Table 17.3 gives an estimate of uncertainty in the calibration of a treatment beam with a field ion chamber (e.g., 0.6 cm³ Farmer-type chamber). The analysis shows that an ion chamber suitable for calibrating radiation therapy beams and provided with a ⁶⁰Co exposure calibration factor from an accredited dosimetry calibration laboratory (ADCL) has a cumulative uncertainty of approximately 1.5% (two standard deviations). Calibration of beams with this chamber will introduce additional uncertainties such as in the measurement procedure and in the parameters of the dosimetry protocol. The overall uncertainty of the treatment beam calibration using current protocols is estimated to be about 2.5% under optimal conditions (15).

Table 17.4 gives uncertainties in the various steps involved in delivering a certain dose to a patient at a reference point such as at the isocenter. The estimate of the uncertainties in these steps is approximate and arrived at by considering the various procedures as they may be typically carried out. These uncertainties could be further refined and broadened to include uncertainties in the dose distribution within the target volume and the surrounding structures (2). A QA program must address not only the issues of random and systematic errors inherent in the procedures, but also the possibilities of human error such as in reading an instrument, selecting a treatment parameter, making arithmetic computations, or interpreting a treatment plan. Although human errors cannot be eliminated altogether, the probability of their occurrence can be minimized by a well-designed QA program. An undue relaxation of a QA program or the lack of it can be construed as professional negligence.
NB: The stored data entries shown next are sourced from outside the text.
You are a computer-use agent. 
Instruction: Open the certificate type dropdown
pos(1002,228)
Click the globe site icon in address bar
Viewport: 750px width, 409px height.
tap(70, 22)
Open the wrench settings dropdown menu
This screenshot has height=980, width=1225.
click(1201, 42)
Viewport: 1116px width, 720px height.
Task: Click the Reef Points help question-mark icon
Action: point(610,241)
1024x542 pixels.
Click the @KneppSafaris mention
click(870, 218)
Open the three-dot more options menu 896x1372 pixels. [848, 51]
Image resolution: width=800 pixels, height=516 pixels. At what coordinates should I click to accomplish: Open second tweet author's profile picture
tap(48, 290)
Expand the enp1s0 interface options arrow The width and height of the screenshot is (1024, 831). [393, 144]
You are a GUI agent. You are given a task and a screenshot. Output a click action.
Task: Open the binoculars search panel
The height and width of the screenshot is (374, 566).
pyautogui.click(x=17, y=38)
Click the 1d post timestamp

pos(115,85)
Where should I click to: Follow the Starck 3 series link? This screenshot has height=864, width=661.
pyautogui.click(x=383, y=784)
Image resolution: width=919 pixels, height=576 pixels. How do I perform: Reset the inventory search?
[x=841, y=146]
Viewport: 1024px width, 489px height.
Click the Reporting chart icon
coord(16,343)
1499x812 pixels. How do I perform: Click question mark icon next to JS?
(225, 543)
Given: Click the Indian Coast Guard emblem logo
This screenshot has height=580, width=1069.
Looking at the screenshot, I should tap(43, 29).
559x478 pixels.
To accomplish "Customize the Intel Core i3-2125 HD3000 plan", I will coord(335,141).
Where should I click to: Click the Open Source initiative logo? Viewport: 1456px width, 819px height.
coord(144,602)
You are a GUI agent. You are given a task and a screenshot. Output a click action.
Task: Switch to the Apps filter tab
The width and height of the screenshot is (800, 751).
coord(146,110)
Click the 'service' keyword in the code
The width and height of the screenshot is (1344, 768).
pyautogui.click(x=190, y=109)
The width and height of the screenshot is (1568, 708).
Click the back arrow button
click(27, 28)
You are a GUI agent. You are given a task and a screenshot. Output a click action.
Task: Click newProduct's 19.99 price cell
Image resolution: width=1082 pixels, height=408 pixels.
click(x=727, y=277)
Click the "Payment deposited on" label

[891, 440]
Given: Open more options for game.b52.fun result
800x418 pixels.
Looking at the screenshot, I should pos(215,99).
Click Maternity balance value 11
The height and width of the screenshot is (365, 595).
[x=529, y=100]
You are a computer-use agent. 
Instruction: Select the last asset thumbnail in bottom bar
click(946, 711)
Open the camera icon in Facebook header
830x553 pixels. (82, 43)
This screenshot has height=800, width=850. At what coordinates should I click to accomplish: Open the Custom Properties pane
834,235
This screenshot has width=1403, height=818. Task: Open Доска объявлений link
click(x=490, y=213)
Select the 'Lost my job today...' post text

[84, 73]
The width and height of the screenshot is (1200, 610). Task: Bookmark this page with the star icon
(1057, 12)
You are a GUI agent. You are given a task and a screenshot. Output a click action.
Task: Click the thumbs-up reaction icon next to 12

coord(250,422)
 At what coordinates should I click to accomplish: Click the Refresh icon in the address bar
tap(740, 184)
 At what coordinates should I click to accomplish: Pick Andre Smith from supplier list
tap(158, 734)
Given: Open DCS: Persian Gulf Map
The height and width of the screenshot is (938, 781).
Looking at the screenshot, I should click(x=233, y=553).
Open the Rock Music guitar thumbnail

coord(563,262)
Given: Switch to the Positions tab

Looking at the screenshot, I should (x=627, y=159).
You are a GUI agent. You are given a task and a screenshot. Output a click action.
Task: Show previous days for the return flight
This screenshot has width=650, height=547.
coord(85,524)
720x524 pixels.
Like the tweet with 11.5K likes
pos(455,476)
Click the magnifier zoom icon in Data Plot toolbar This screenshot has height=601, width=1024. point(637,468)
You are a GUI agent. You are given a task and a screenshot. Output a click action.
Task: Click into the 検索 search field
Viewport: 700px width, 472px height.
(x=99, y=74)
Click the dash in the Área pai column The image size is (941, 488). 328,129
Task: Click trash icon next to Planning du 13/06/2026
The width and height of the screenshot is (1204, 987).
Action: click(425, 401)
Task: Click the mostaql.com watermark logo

Table 17.4 Overall Uncertainty^a in Dose Delivered at a Point in a Patient

Step	Uncertainty (Percent)
Ion chamber calibration	1.6
Calibration procedure	2.0
Dose calculation parameters and methods	3.0
Effective depth	2.0
SSD	2.0
Wedges	2.0
Blocking trays	2.0
Cumulative	5.6
SSD, source to surface distance.
^a95% confidence interval.

17.5. Equipment Specifications

Acquisition of a major piece of equipment involves many steps: justification of need, market evaluation of different makes and models, checks of vendors’ business relations and service record, calling up users for their opinions, writing bid specifications, making a final evaluation, and doing price negotiations. Even if the institution does not require closed bids, it is important to prepare detailed specifications and obtain a formal written response from the vendor before deciding on the purchase.

Most vendors list their equipment specifications in company brochures that are available on request. These specifications should be carefully compared with other vendors’ specifications. Formal bid specifications can then be written for the product that most closely meets the institution’s needs. For an impartial bid process, the specifications should be as generic as possible, so that all major vendors have a fair chance of responding to the bids. Specifications that the institution considers essential must be identified so that vendors who cannot meet those specifications do not have to go through the process of answering the bid. If a particular system is specified to meet a certain function, vendors should have the opportunity to suggest alternative systems with equivalent or better specifications.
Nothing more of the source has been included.